Vitamin B12 helps disorders and diseases associated with a deficiency in the nutrient, notes WebMD. Pernicious anemia, a serious blood condition, occurs mostly in older people. Injections of vitamin B12 assist patients with Imerslund-Grasbeck disease, an inherited condition that causes poor absorption of vitamin B12. This nutrient may be effective for cyanide poisoning and high levels of homocysteine in the blood. Some of these disorders require patients to take folic acid and vitamin B6 along with vitamin B12, because these substances work with each other within the body.

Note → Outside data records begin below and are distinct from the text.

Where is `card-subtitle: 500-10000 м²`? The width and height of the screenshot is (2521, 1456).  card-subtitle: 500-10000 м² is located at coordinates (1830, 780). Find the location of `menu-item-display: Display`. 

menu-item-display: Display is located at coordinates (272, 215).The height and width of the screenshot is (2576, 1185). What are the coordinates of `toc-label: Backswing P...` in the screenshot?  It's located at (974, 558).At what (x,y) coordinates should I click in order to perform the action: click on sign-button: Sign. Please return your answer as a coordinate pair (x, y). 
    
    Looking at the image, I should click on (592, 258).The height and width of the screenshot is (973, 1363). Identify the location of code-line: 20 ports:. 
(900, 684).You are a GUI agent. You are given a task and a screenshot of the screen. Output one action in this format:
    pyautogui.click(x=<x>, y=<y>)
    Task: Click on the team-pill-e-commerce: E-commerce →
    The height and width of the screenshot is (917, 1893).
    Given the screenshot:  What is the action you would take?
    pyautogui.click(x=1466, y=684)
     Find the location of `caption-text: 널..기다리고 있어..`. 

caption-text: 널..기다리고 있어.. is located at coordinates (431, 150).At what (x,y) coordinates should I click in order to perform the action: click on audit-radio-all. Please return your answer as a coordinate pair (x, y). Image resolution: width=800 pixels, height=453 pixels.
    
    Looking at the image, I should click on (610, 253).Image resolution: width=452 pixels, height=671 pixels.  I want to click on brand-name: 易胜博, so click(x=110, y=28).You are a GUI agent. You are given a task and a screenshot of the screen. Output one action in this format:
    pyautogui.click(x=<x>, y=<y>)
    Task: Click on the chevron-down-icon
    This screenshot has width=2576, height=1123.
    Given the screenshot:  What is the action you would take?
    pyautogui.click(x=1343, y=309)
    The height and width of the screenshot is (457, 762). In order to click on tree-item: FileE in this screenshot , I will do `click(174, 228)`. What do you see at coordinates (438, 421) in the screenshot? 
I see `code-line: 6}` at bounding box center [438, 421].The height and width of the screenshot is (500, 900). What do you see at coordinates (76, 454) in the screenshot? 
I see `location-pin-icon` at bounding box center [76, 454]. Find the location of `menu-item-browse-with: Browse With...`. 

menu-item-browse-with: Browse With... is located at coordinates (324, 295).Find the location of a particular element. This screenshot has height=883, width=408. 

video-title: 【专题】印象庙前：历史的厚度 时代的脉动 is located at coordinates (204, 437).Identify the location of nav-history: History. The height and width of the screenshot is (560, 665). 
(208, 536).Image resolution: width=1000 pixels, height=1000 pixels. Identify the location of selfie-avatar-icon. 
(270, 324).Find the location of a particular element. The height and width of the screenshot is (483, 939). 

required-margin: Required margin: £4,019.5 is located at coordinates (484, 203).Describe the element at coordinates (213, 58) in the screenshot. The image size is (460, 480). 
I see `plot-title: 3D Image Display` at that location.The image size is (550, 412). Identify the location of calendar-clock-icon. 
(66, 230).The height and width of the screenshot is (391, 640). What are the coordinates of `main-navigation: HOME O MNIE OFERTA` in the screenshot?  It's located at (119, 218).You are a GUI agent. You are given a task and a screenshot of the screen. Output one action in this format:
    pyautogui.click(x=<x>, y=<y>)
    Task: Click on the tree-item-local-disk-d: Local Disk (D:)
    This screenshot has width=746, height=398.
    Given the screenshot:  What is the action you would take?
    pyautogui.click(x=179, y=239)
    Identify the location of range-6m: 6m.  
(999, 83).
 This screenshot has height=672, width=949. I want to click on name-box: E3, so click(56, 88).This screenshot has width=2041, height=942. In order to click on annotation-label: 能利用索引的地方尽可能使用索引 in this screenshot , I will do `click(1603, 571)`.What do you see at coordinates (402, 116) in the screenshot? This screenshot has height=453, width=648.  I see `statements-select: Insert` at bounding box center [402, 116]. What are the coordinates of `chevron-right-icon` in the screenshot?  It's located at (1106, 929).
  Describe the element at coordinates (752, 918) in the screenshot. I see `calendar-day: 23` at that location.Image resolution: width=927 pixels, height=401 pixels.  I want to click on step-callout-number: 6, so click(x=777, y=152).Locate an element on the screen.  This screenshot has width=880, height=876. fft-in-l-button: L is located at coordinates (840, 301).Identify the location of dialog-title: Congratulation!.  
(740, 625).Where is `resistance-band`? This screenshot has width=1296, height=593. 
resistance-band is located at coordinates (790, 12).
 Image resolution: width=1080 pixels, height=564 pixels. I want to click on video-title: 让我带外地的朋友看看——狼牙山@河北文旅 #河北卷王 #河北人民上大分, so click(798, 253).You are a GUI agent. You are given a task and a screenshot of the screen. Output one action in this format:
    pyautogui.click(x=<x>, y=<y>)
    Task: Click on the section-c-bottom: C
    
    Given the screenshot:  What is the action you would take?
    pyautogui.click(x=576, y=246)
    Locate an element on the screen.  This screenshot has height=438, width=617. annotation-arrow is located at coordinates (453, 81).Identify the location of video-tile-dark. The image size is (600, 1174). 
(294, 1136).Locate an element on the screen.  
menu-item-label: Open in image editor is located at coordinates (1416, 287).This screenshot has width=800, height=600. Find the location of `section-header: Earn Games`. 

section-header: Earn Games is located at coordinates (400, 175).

When treating pernicious anemia, patients may receive injections of 1,000 micrograms of vitamin B12 so the bloodstream can absorb more of the substance, says the Linus Pauling Institute. Oral doses of 1,000 micrograms result in 10 micrograms in the bloodstream because the intestines do not absorb a lot of vitamin B12. Foods that originate from animal sources represent the primary method by which humans ingest vitamin B12.

The normal dose for children ages 9 to 13 is 1.8 micrograms per day, states the University of Maryland Medical Center. Breastfeeding mothers should intake 2.8 micrograms per day, and pregnant women should get at least 2.6 micrograms daily. People older than 50 may need to supplement their diets or eat foods fortified with vitamin B12, due to possible malabsorption because of old age.